The basketball problem is a built in way to teach the students about rigor. At the beginning of the year, we discussed how math is like an onion. There are many layers and each one is more complex than the last. The "shot" is an opportunity to reward risk-taking and get the students really thinking about the most high-complexity questions that I can ask. For this reason, students are doubly invested in this part of class. One because they want to challenge themselves, and two because they want to get up there and take the shot.
There are an infinite number of digital content providers and tech tools and education programs a blended teacher can choose to use in his classroom. Check out how and why Stephen uses specific digital content and ed tech tools!
Remedial small group instruction is a strategy used to address the needs of students who are behind. In order to support students in mastering foundational skills, I pull small groups of students who all require practice with a same skill. We go through a mini-lesson, sometimes using added supports like technology or manipulatives, working to master the skill and allow the student to fully access content taught to the whole group. This strategy is really important for my blended classroom, as I can thus deliver personalized lessons based on the skillsets that students have.

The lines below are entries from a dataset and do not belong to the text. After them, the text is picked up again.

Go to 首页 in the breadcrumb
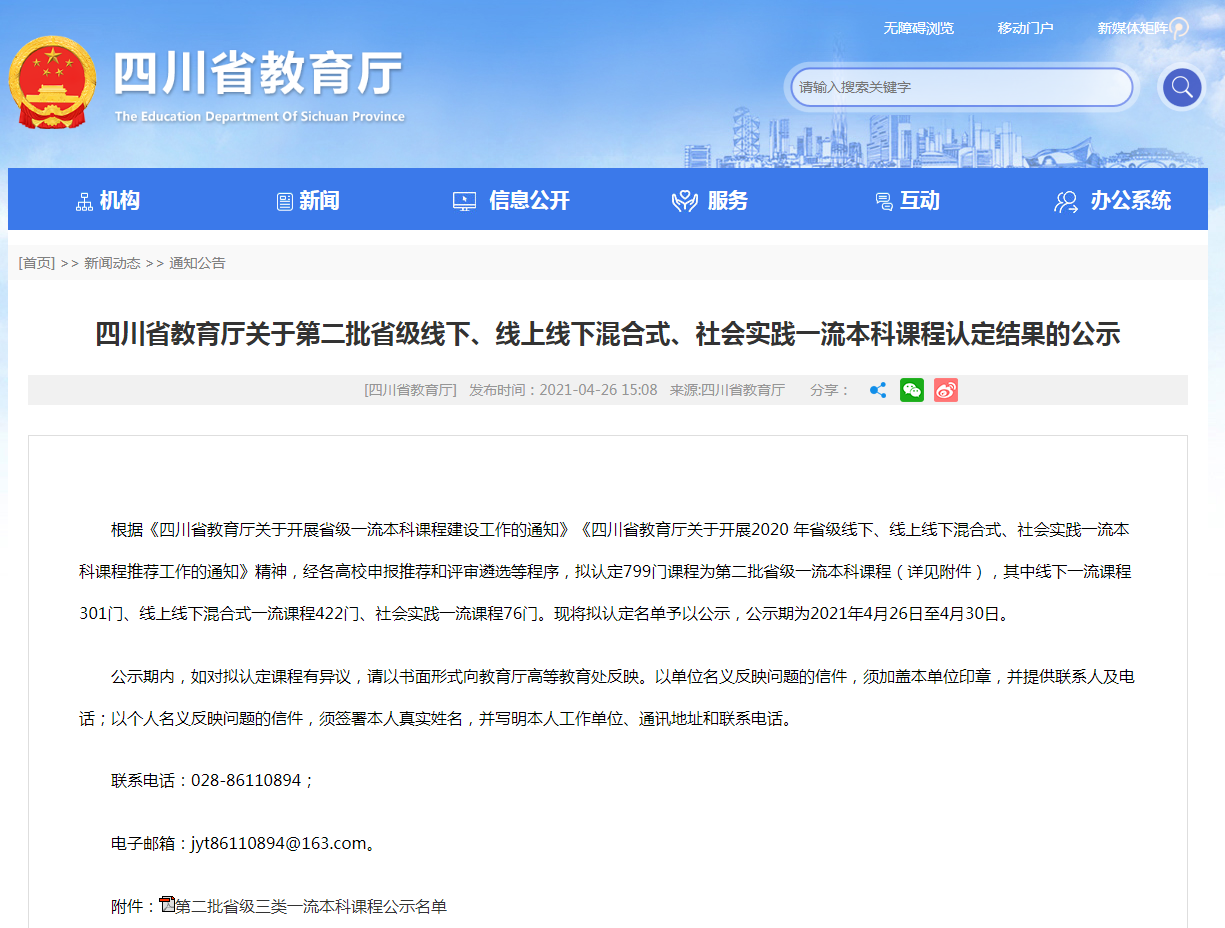This screenshot has width=1225, height=928. click(x=37, y=263)
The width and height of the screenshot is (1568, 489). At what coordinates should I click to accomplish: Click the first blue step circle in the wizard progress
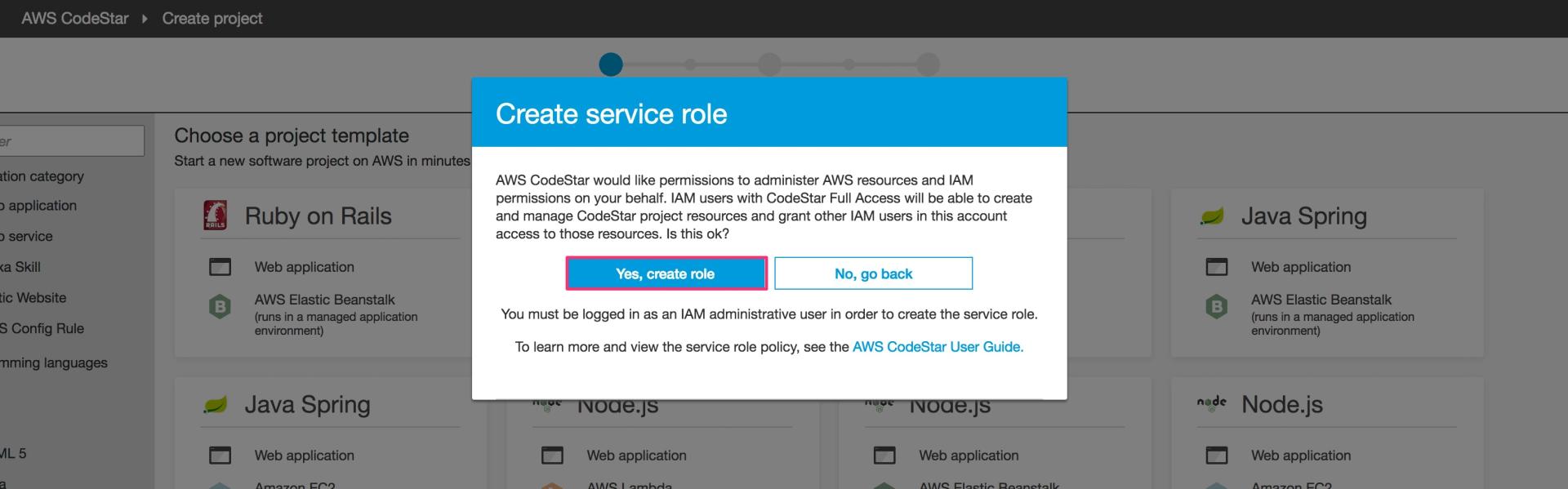coord(610,64)
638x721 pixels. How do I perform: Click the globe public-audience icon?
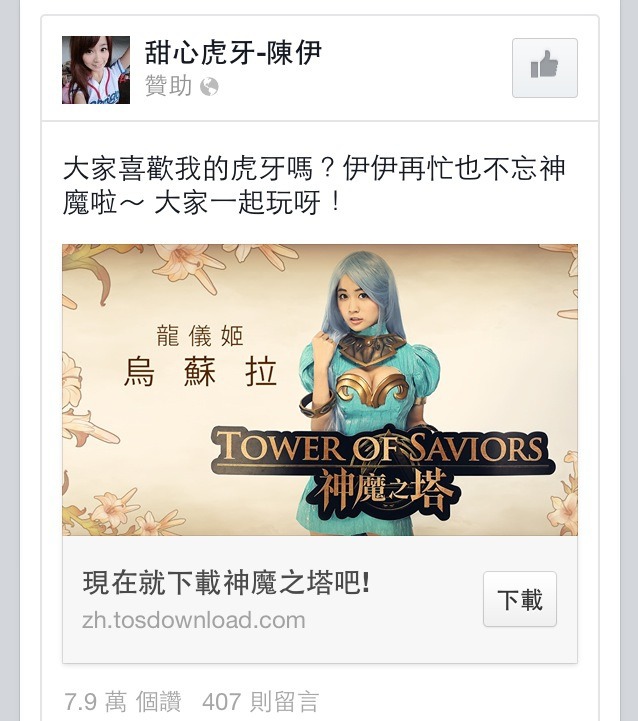pyautogui.click(x=209, y=86)
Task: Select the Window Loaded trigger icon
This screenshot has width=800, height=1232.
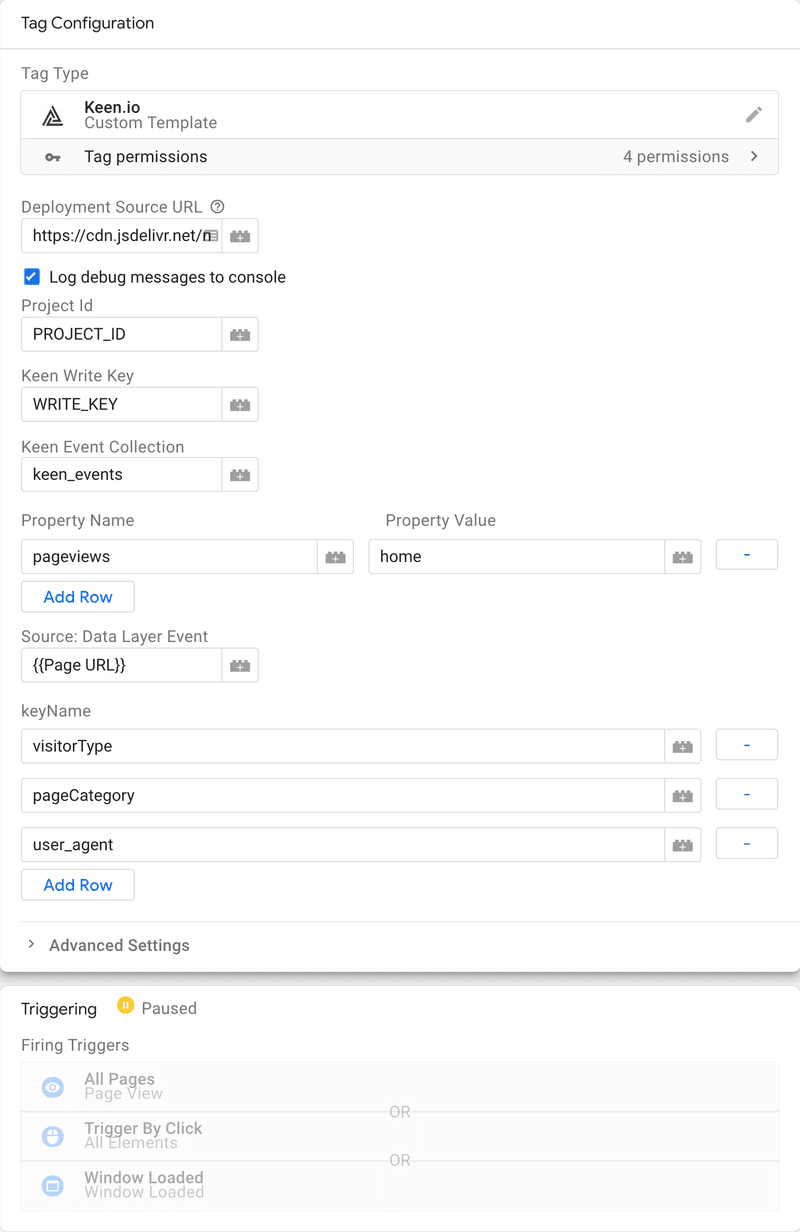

The Vocab Blitz is a visual strategy used to teach concepts through the use of math vocabulary. Students answer deep questions about the relationship between words and math and earn tickets. They place these in the Raffle Jar, which we pick from on Fridays for a small prize. Math vocabulary just for the sake of knowing academic language is good, but the Vocab Blitz explicitly asks students to apply the terms, which allows me to build more rigorous questions and connect ideas (i.e. how volume connects to science). For example, by knowing what the dividend actually is, we have a shared language that we can use when trying to figure out if a problem is asking us to multiply or divide, and to connect to improper fractions' numerator when converting them.